>> Begin Supplied entries

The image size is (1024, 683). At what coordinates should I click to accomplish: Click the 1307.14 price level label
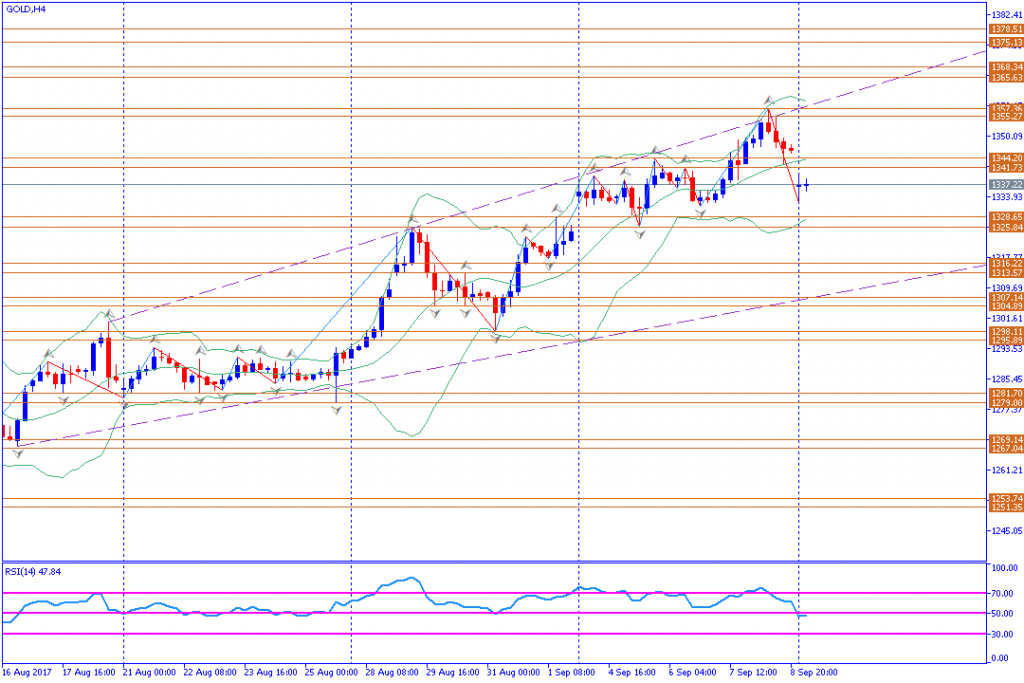(x=1006, y=298)
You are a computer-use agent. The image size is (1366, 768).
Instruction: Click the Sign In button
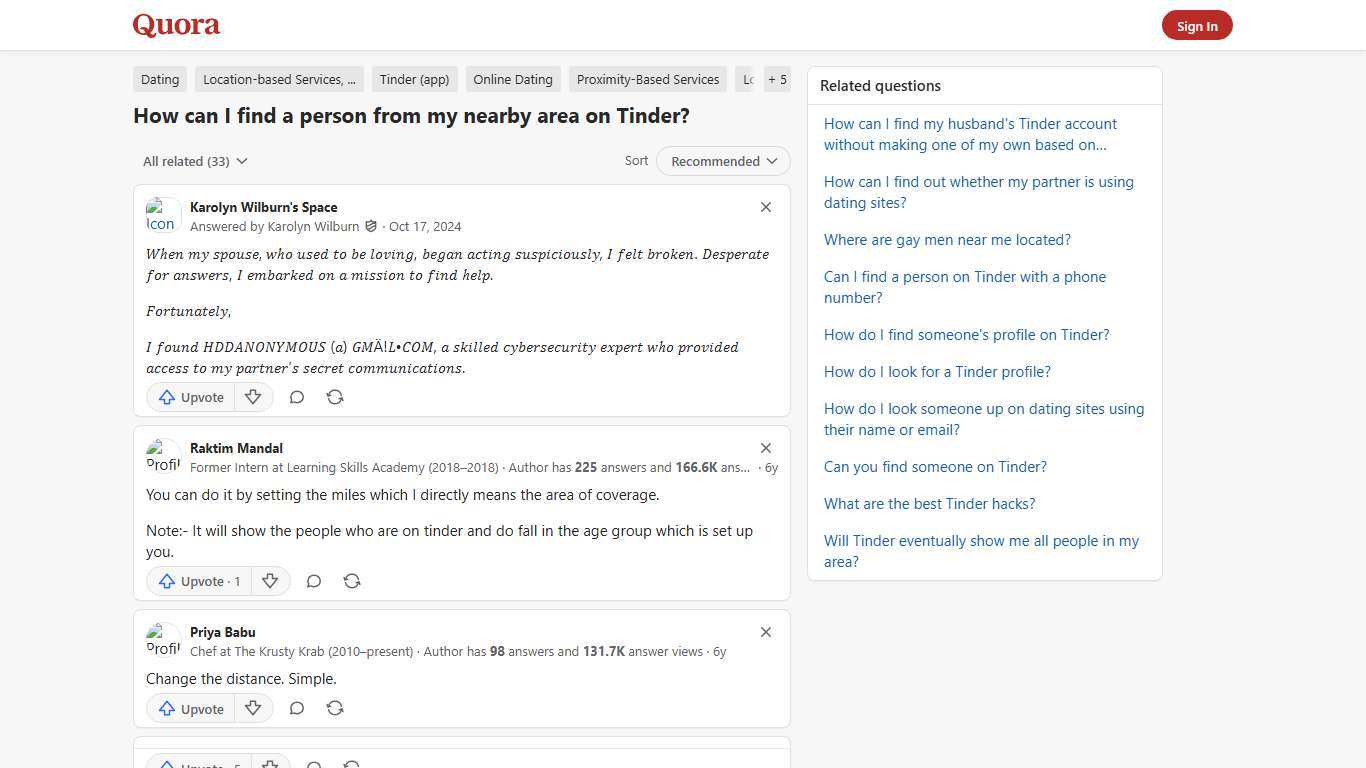[x=1197, y=25]
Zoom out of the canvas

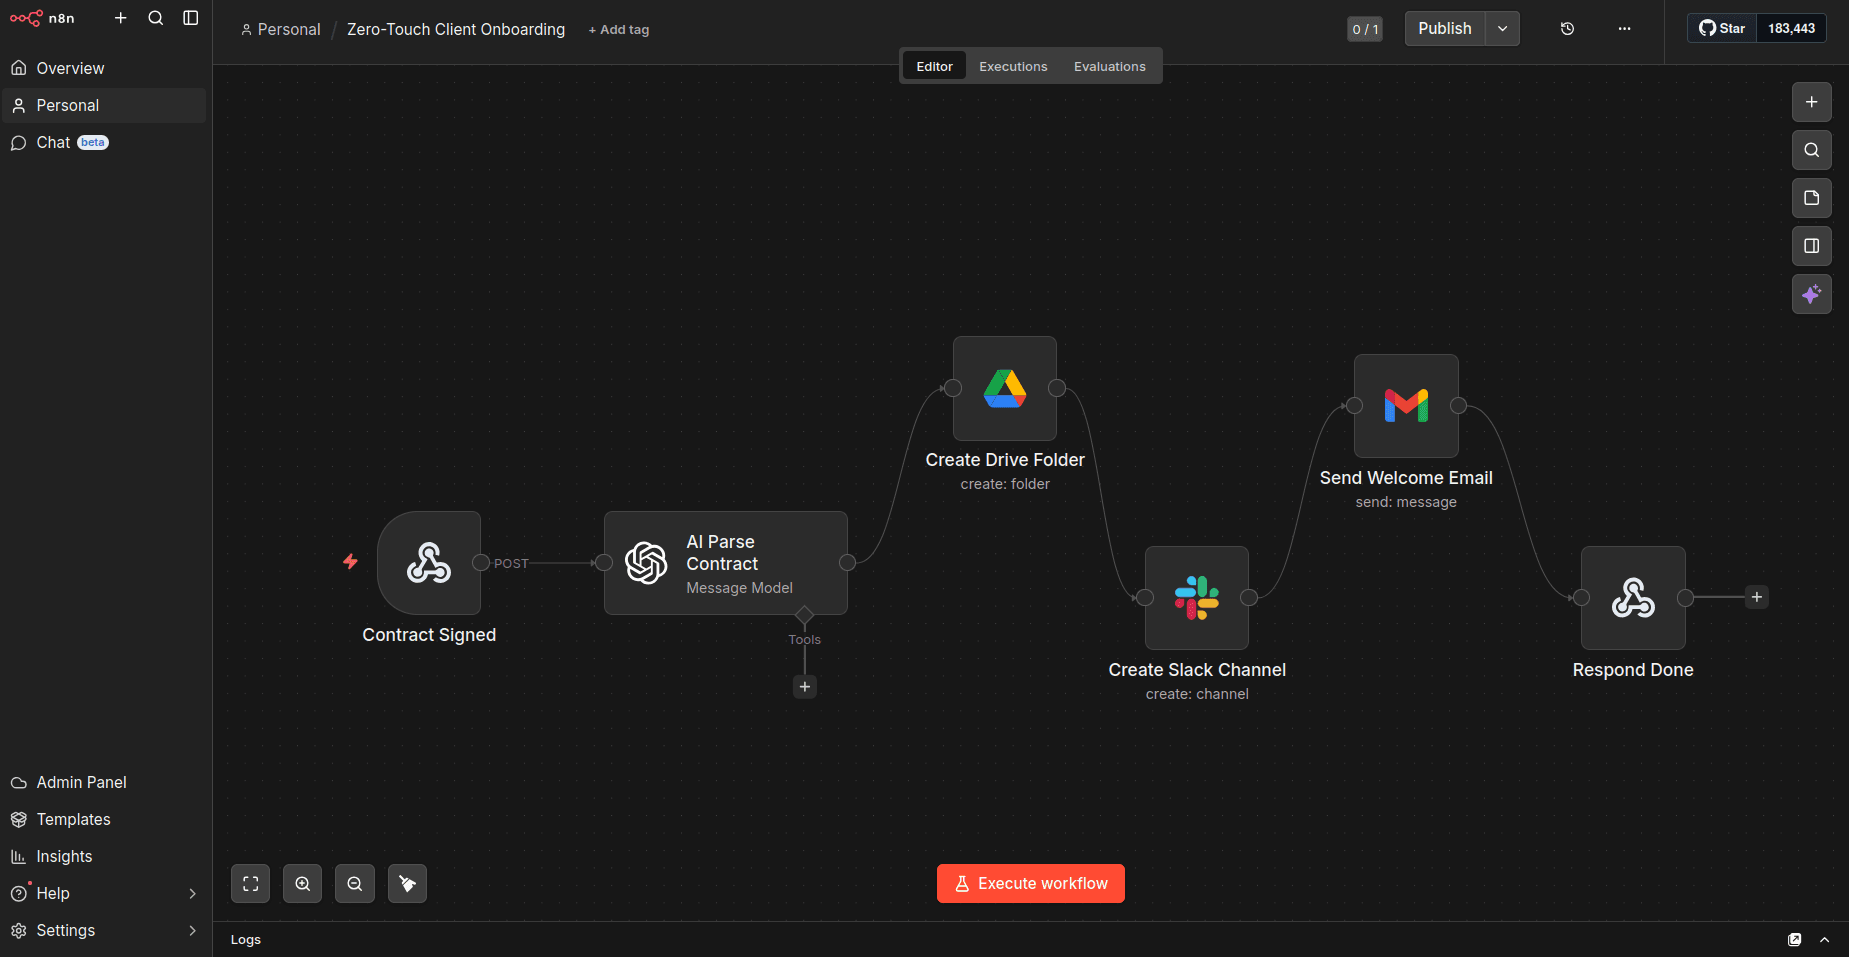(354, 883)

>> End Supplied entries

What this task involves -> Count the lines in the material above that contain the word "image", and reply with the number alone.

Written solution -> 2